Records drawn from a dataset
⁂
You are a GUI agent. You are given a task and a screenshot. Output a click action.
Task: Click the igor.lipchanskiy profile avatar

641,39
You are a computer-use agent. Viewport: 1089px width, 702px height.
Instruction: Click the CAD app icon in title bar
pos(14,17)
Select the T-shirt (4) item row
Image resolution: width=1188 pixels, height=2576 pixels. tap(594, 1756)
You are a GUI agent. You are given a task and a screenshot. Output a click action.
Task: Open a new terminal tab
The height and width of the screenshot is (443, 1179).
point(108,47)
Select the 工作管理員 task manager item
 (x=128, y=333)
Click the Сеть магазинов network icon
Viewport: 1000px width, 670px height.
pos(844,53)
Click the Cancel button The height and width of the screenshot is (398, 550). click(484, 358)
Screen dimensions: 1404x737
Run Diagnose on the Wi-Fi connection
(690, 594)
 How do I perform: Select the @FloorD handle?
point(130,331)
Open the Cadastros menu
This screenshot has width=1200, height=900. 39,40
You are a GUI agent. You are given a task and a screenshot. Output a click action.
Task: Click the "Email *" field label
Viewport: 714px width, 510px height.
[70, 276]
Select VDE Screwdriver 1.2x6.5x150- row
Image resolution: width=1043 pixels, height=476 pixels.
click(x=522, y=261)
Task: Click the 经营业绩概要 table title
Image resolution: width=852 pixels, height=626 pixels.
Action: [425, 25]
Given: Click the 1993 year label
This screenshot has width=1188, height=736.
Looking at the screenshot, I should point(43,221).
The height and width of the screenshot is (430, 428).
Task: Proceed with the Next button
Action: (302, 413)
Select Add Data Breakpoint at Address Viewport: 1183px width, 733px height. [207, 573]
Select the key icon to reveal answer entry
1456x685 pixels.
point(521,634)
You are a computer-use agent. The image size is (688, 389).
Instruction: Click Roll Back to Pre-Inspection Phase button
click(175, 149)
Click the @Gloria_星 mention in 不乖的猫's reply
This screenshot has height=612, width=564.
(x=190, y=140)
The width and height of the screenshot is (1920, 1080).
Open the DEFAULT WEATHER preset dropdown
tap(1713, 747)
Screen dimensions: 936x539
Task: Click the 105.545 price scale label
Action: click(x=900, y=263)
⁂
# [INSTRUCTIONS TO FOLLOW]
Whenever a line in the records above contains the string "computer", copy that line.

# [RESPONSE BELOW]
You are a computer-use agent. Viewport: 1089px width, 702px height.
You are a computer-use agent. The image size is (688, 389).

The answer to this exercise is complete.